Endocrine Abstracts (2010) 22 P681

The Moscow study: a randomized, placebo-controlled, double-blind trial of parenteral testosterone undecanoate on the metabolic syndrome components and body composition

Yuliya Tishova1, Svetlana Kalinchenko1, George Mskhalaya1, Farid Saad2,3, Louis J G Gooren4 & Erik J Giltay1


1Chair of Endocrinology, People’s Friendship University of Russia, Moscow, Russian Federation; 2Bayer Schering Pharma, Scientific Affairs Men’s Healthcare, Berlin, Germany; 3Gulf Medical University School of Medicine, Ajman, UAE; 4Department of Endocrinology, VU University Medical Center, Amsterdam, The Netherlands; 5Department of Psychiatry, Leiden University Medical Center, Leiden, The Netherlands.


Background: Metabolic syndrome has a high prevalence in male population, leading to the high rate of cardiovascular disease and mortality.
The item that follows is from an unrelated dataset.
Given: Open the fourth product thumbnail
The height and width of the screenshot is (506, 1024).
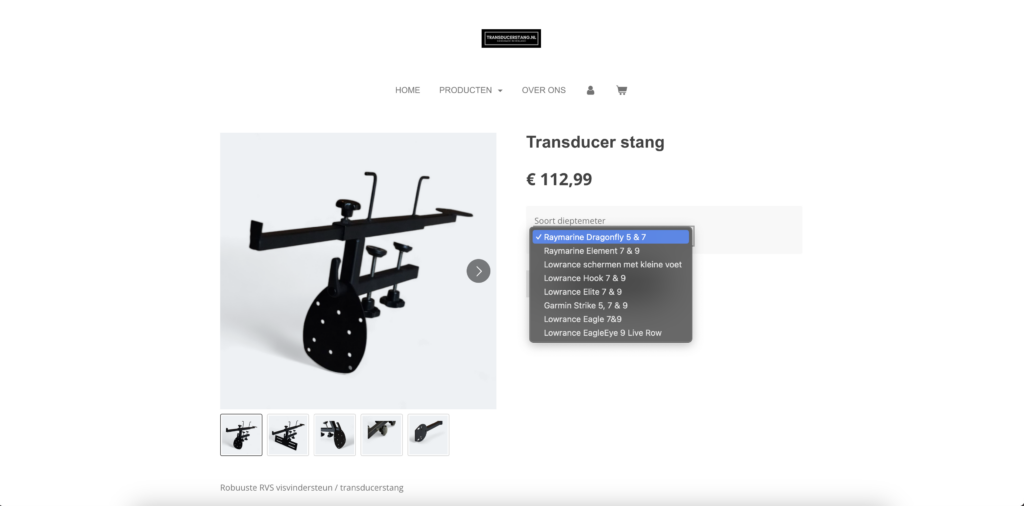Looking at the screenshot, I should click(381, 435).
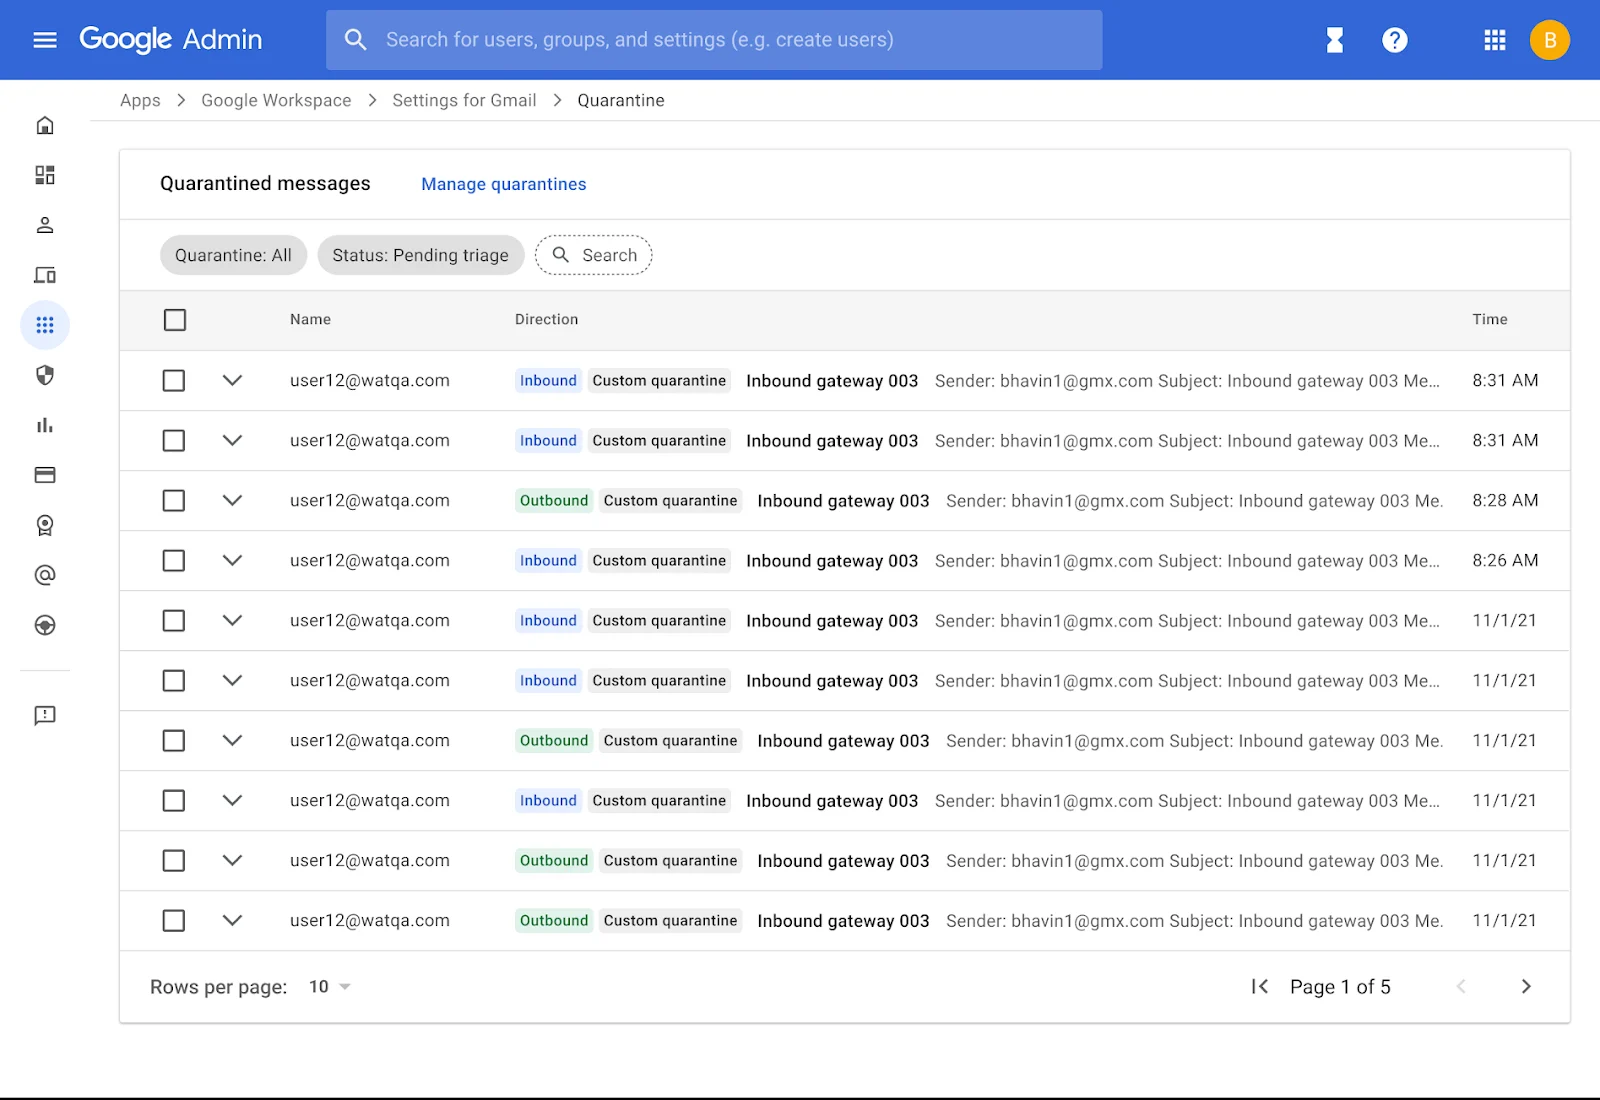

Numerous studies show that low androgen levels in men are associated with the metabolic syndrome. This study tested whether normalization of testosterone levels improves metabolic dysregulations and body composition.
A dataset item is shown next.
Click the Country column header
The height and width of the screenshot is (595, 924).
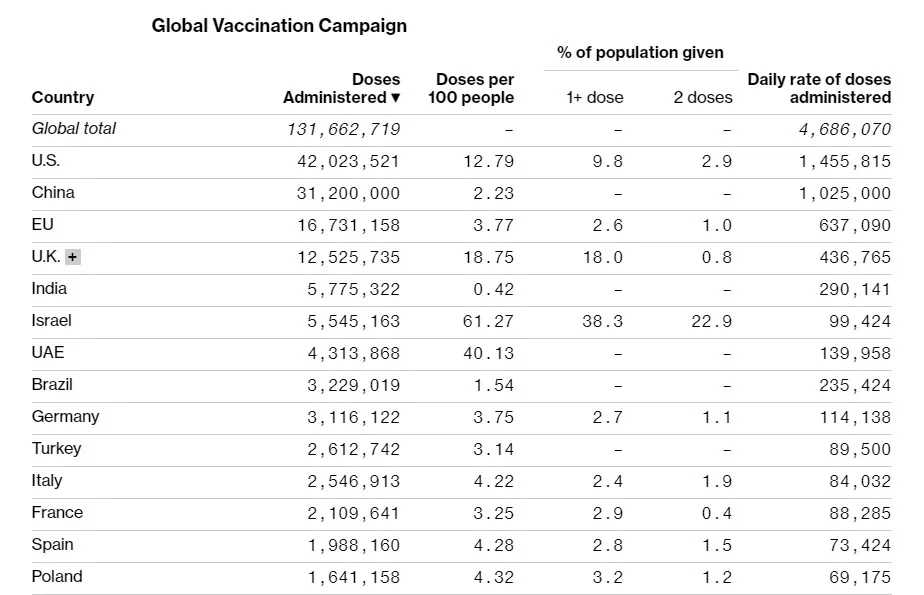point(63,97)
Methods: In a randomized, placebo-controlled, double-blind, phase III trial (ClinicalTrials.gov identifier: NCT00696748), 184 men suffering from both the metabolic syndrome and hypogonadism (total testosterone level <12 nmol/l) were included. They were treated for 30 weeks with either parenteral testosterone undecanoate (TU; 1000 mg testosterone undecanoate at baseline, and after 6 and 18 weeks; Nebido) or placebo. 105 (92.9%) men receiving TU and 65 (91.5%) receiving placebo completed the trial.

Results: The 184 men were aged between 35 and 70 years old, with a mean age of 51.6 (95% confidence interval (CI): 49.8–53.4) in the TU group and 52.8 (95% CI: 50.5–55.0) in the placebo group. In the Nebido group, there were significant improvements in weight, body mass index, waist circumference and waist-to-hip ratio (P<0.001). Levels of leptin (P=0.001) and insulin (P=0.04) decreased. There were no changes in glucose and lipids, although there was a statistical trend for a reduction in LDL cholesterol (P=0.07).

Conclusions: Thirty weeks of TU administration strongly improved anthropometric parameters as compared to placebo.